Role of PACAP1 Receptor in Regulation of ECL Cells and Gastric Acid Secretion by Pituitary Adenylate Cyclase Activating Peptide

Abstract: We previously reported that PAC1 is expressed on ECL cells resulting in stimulation of [Ca2+]i, histamine and acid secretion. The study reported here characterized the signaling by PAC1m on ECL cells; determined the effects of PACAP on the gastric acid secretion in vivo, and determined the effects of chronic administration of PACAP‐27 on ECL cell proliferation. PACAP‐27 dose dependently stimulated ECL cell Ca2+ and AC with detectable stimulation at 1 nM and maximal stimulation at 100 nM (six‐fold).
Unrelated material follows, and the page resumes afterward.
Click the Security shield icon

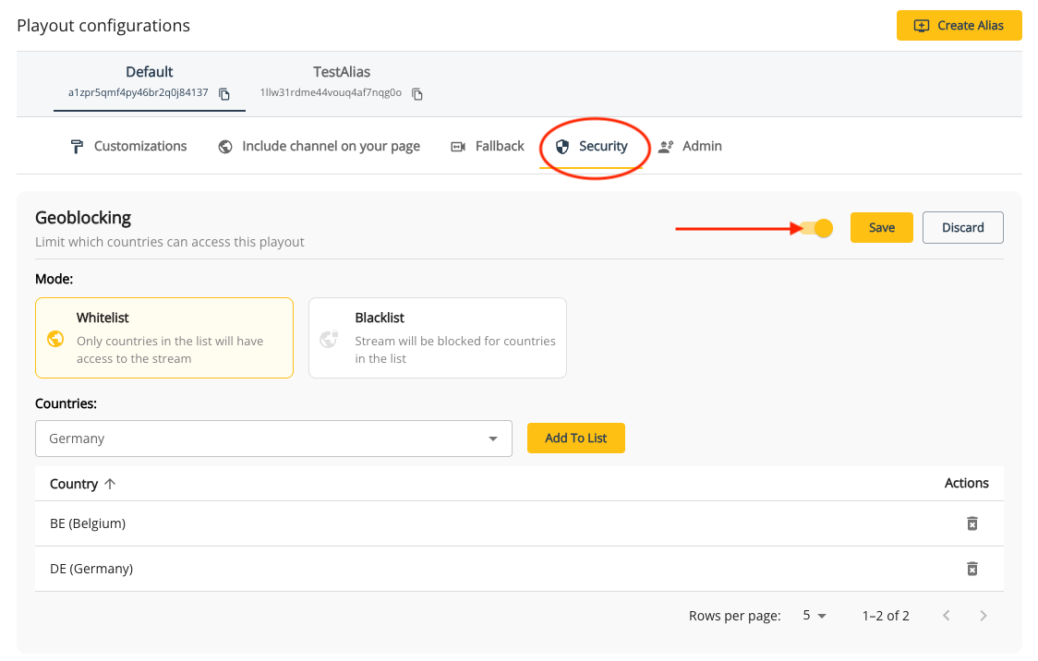563,146
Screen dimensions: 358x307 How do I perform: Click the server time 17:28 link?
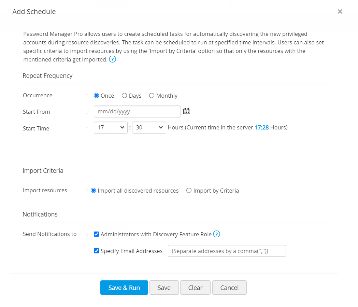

In rats PACAP‐27 administration (10 pmol/kg/h) increased the rate of gastric acid secretion when an antisomatostatin antibody was co‐administered. Chronic administration of PACAP (10 pmol/h for seven days) via osmotic pump resulted in a more than twofold increase in BrdU incorporation into ECL cells. PACAP acting at the PAC1 results in dual signaling responses to both [Ca2+]i. AC in ECL cells stimulates gastric acid secretion via the actions of histamine acting at the parietal cell and in whole animals leads to proliferation of ECL cells when administered chronically.